BGE 109 II 76
 
19. Auszug aus dem Urteil der I. Zivilabteilung vom 31. Januar 1983 i.S. Kollektivgesellschaft Zengaffinen gegen Munizipalgemeinde Blatten (Berufung)
 
Regeste
Art. 46 OG; Zulässigkeit der Berufung in Zivilrechtsstreitigkeiten.
 
Sachverhalt
A.- Mit "Konzessionsvertrag" vom 7. Oktober 1969 erteilte die Munizipalgemeinde Blatten (Kanton Wallis) den Gebrüdern Max und Jakob Zengaffinen das alleinige Recht, im Gebiet "Kühmattgand" das Flussbett der Lonza auszubeuten und das gewonnene Material zu verarbeiten.
In den folgenden Jahren räumte die Gemeinde weiteren Bewerbern Ausbeutungsrechte ein. Die Gebrüder Zengaffinen erblickten darin eine Verletzung ihres Konzessionsvertrages. Am 8. März 1976 beschwerten sie sich beim Staatsrat des Kantons Wallis mit dem Rechtsbegehren, es sei festzustellen, dass ihr Kiesausbeutungsrecht das gesamte Gemeindegebiet umfasse; sie verlangten ferner, dass anderweitige Ausbeutungen zu untersagen seien und die Gemeinde ihnen den Schaden zu ersetzen habe. Der Staatsrat fand am 5. Mai 1976, dass die Streitigkeit in die Zuständigkeit der Zivilgerichte falle, weshalb auf die Beschwerde nicht einzutreten sei.
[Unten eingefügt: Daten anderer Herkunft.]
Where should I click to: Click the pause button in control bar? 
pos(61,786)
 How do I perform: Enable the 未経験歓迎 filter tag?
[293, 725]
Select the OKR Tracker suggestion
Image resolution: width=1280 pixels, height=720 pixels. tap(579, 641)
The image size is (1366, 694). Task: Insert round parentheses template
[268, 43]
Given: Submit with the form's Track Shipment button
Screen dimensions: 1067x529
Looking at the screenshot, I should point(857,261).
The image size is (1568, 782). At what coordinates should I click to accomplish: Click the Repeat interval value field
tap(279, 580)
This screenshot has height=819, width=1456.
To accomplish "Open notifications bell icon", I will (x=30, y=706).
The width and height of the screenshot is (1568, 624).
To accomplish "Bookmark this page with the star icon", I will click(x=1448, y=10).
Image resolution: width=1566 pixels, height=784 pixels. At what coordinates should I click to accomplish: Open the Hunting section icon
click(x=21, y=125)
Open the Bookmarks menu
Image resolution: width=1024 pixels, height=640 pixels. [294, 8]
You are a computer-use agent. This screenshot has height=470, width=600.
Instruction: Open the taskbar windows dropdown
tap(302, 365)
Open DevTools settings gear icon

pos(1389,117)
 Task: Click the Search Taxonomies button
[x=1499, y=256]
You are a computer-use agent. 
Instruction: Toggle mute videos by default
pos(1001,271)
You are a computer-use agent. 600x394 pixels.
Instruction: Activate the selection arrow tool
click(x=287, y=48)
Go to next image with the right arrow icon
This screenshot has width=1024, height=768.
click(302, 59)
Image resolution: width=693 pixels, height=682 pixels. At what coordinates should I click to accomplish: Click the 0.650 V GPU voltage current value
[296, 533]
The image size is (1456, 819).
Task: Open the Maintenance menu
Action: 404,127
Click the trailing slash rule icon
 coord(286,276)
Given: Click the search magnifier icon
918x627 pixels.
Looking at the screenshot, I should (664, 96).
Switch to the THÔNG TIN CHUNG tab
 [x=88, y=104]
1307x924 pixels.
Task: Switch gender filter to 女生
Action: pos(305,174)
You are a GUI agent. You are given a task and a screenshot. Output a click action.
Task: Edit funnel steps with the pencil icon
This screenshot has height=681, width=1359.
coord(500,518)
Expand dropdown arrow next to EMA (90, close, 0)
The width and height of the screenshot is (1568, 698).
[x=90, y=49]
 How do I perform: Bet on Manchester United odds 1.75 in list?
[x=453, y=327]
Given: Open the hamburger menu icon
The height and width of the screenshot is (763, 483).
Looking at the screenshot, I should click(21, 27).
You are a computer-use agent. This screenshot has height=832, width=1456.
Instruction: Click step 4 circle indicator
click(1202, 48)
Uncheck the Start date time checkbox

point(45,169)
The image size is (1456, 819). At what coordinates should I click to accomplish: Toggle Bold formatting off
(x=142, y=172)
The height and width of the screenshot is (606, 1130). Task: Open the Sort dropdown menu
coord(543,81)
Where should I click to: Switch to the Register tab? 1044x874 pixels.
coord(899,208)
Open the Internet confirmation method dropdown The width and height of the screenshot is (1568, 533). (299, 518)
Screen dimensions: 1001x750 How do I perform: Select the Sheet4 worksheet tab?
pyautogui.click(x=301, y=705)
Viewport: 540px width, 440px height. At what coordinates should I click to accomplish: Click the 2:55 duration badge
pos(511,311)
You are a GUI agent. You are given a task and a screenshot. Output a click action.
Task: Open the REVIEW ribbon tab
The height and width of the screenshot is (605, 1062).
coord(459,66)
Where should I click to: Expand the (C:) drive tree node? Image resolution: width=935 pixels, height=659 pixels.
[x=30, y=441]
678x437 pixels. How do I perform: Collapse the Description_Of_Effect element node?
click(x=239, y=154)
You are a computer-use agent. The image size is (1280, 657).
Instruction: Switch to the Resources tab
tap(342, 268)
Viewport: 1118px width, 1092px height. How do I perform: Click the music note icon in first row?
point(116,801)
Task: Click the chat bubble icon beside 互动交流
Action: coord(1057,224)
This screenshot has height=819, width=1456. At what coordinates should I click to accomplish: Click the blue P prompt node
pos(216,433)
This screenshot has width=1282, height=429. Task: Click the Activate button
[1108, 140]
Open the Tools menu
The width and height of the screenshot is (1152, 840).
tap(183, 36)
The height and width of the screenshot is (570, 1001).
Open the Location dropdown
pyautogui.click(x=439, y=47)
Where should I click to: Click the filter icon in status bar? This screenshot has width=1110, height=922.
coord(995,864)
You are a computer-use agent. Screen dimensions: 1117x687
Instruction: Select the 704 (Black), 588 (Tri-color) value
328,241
B.- Die Gebrüder Zengaffinen, die sich zu einer Kollektivgesellschaft zusammengeschlossen hatten, klagten daraufhin mit analogen Rechtsbegehren beim Zivilrichter. Vor dem Kantonsgericht Wallis beschränkten sie ihre Begehren auf eine Schadenersatzforderung von Fr. 201'843.80 nebst Zins.
Mit Urteil vom 1./9. Juni 1982 anerkannte das Kantonsgericht seine Zuständigkeit für Streitigkeiten aus dem vertraglichen Teil der Konzession. Es wies die Klage jedoch mit der Begründung ab, das Ausbeutungsrecht der Klägerin schliesse Bewilligungen an Dritte nicht aus.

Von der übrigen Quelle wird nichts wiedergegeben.